**WORK REQUIRED**
Please repeat every row below with "Screen dimensions" swapped for "Screen size", leaving the rest of each row unchanged.

**DATA FOR PROCESSING**
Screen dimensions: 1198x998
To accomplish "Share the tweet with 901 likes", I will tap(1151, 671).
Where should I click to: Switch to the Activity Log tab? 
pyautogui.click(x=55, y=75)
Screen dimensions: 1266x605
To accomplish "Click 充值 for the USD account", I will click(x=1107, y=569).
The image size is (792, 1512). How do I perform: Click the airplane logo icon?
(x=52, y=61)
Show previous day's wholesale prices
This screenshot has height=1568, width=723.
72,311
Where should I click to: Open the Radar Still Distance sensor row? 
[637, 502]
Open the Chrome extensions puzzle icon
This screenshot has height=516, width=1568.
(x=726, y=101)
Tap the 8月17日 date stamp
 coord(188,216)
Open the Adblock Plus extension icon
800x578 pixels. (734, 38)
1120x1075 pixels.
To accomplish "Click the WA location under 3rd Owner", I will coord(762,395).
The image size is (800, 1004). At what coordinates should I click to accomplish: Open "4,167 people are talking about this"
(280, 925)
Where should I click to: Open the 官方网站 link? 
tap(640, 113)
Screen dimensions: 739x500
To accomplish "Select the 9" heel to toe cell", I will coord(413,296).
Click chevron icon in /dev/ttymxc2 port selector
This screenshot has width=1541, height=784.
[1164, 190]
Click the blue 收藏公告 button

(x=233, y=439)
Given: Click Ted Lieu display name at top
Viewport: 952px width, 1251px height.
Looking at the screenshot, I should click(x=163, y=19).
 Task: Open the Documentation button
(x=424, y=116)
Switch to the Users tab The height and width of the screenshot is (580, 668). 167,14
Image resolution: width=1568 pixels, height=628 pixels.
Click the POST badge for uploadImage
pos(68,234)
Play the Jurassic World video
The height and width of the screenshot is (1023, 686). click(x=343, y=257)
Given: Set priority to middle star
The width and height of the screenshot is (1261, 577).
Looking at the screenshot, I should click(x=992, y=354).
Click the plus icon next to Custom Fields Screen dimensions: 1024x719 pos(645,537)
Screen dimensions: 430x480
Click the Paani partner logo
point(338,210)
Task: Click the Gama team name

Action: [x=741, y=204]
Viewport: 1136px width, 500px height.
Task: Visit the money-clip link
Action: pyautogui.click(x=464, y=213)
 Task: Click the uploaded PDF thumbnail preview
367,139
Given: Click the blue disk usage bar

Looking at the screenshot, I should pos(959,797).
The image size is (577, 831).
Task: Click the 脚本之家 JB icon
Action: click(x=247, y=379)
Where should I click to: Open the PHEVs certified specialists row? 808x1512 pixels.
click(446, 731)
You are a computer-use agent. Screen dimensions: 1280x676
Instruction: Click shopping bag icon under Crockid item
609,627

**EXPECTED ANSWER**
Screen size: 1198x998
To accomplish "Share the tweet with 901 likes", I will tap(1151, 671).
Where should I click to: Switch to the Activity Log tab? 
pyautogui.click(x=55, y=75)
Screen size: 1266x605
To accomplish "Click 充值 for the USD account", I will click(x=1107, y=569).
The image size is (792, 1512). How do I perform: Click the airplane logo icon?
(x=52, y=61)
Show previous day's wholesale prices
This screenshot has height=1568, width=723.
72,311
Where should I click to: Open the Radar Still Distance sensor row? 
[637, 502]
Open the Chrome extensions puzzle icon
This screenshot has height=516, width=1568.
(x=726, y=101)
Tap the 8月17日 date stamp
 coord(188,216)
Open the Adblock Plus extension icon
800x578 pixels. (734, 38)
1120x1075 pixels.
To accomplish "Click the WA location under 3rd Owner", I will coord(762,395).
The image size is (800, 1004). At what coordinates should I click to accomplish: Open "4,167 people are talking about this"
(280, 925)
Where should I click to: Open the 官方网站 link? 
tap(640, 113)
Screen size: 739x500
To accomplish "Select the 9" heel to toe cell", I will coord(413,296).
Click chevron icon in /dev/ttymxc2 port selector
This screenshot has width=1541, height=784.
[1164, 190]
Click the blue 收藏公告 button

(x=233, y=439)
Given: Click Ted Lieu display name at top
Viewport: 952px width, 1251px height.
Looking at the screenshot, I should click(x=163, y=19).
 Task: Open the Documentation button
(x=424, y=116)
Switch to the Users tab The height and width of the screenshot is (580, 668). 167,14
Image resolution: width=1568 pixels, height=628 pixels.
Click the POST badge for uploadImage
pos(68,234)
Play the Jurassic World video
The height and width of the screenshot is (1023, 686). click(x=343, y=257)
Given: Set priority to middle star
The width and height of the screenshot is (1261, 577).
Looking at the screenshot, I should click(x=992, y=354).
Click the plus icon next to Custom Fields Screen size: 1024x719 pos(645,537)
Screen size: 430x480
Click the Paani partner logo
point(338,210)
Task: Click the Gama team name

Action: [x=741, y=204]
Viewport: 1136px width, 500px height.
Task: Visit the money-clip link
Action: pyautogui.click(x=464, y=213)
 Task: Click the uploaded PDF thumbnail preview
367,139
Given: Click the blue disk usage bar

Looking at the screenshot, I should pos(959,797).
The image size is (577, 831).
Task: Click the 脚本之家 JB icon
Action: click(x=247, y=379)
Where should I click to: Open the PHEVs certified specialists row? 808x1512 pixels.
click(446, 731)
You are a computer-use agent. Screen size: 1280x676
Instruction: Click shopping bag icon under Crockid item
609,627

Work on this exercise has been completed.